Why would a powerlifter run a half marathon?

This year has brought with it a lot of change for myself, particularly in the realm of the type of exercise I choose to do. Up until recently my training consisted primarily of weight training, either for strength and/or size. Earlier this year I started CrossFit at which point my training shifted to more of a conditioning focus. Then a few months back I started adding in running as preparation for the Tough Mudder and the St. Jude half marathon later this year. So the question is, as a former powerlifter who used to slander all things running, why would I change my mind and start preparing for a half marathon? Three reasons:

  1. I needed to lose some weight. This time last year I was 60 lbs heavier. This made me incredibly strong but walking up a flight of stairs required oxygen. I could only handle being that heavy for so long before I decided it was time to do something. Combine that with coming off testosterone and suffering from some knee pain, I knew it was time to put strength to the side and start getting my body back to a healthy level. Running allowed me a chance to burn some extra calories in a more functional way than walking on the stepmill.

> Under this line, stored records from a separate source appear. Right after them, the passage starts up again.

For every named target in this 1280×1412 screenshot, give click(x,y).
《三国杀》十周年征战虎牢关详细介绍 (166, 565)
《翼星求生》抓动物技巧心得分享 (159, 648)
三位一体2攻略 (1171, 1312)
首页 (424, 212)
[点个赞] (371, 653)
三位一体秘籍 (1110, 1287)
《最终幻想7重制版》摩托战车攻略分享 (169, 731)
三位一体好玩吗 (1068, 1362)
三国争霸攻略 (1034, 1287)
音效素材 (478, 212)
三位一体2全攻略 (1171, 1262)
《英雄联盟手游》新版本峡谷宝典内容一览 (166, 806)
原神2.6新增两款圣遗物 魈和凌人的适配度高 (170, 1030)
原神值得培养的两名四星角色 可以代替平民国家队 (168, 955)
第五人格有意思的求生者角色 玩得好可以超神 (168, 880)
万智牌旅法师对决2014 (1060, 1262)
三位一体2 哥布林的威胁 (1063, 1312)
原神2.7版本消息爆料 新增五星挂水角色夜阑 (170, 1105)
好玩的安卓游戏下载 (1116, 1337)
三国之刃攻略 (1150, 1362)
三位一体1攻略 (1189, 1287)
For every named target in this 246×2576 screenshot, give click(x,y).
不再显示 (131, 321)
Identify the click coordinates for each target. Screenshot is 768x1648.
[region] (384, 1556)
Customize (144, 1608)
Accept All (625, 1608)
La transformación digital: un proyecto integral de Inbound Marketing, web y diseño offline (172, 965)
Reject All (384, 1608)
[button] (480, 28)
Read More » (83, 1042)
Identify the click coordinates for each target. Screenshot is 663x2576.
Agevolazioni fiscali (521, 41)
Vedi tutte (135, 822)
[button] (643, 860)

  2. The adventures I want to do require a high level of conditioning. I’ve been itching really bad to go on an elk hunt next year. This is going to require some serious conditioning to be able to hike up and down the rocky mountains and pack out hundreds of lbs worth of meat. I’ve also been eyeing the summit of Mt Baker in Washington. It was recommended as a good starter mountain for mountaineering and the view looks incredible. I’ve also recently picked back up mountain biking so all these outdoor adventures require me to be able to put out a little bit more in the aerobic department.
  3. My mental toughness needed a major kick in the ass. While a high level of aerobic conditioning isn’t really vital for strength sports, that wasn’t the reason I said it was stupid. I said it was stupid because I was bad at it and it hurt to do it. Some obvious introspection shows that I was really just protecting my ego with this statement. In reality, running probably is something that everyone should do at some level. Human locomotion is a basic requirement for life and while we don’t all need to be able to run 5 min miles or run ultra marathons, the ability to move your body through space will give you a leg up on the competition once the zombies come. I still think running sucks, I think it’s stupid, and it hurts every time I do it but I do it because I don’t want to avoid something just because it causes me physical and/or mental pain. That limits life experience and growth. Instead, I try my best to embrace and push it a little farther each time. The difference between strength sports and running is that strength sports requires a decent amount of pain and suffering over a brief period of time. Running requires a much smaller amount of pain and suffering over a much longer period of time. This is the biggest challenge for me. I was used to psyching myself up for a maximum effort. I knew it would hurt but it’d be over soon. Running is just a constant sucky pain from step 1 until you finish. This has required a different mental approach for me and forced me to recognize how mentally weak I really was (and didn’t want to admit to). So now, running has become a mental challenge against myself to accept being uncomfortable, embrace it, and move forward regardless, one step at a time.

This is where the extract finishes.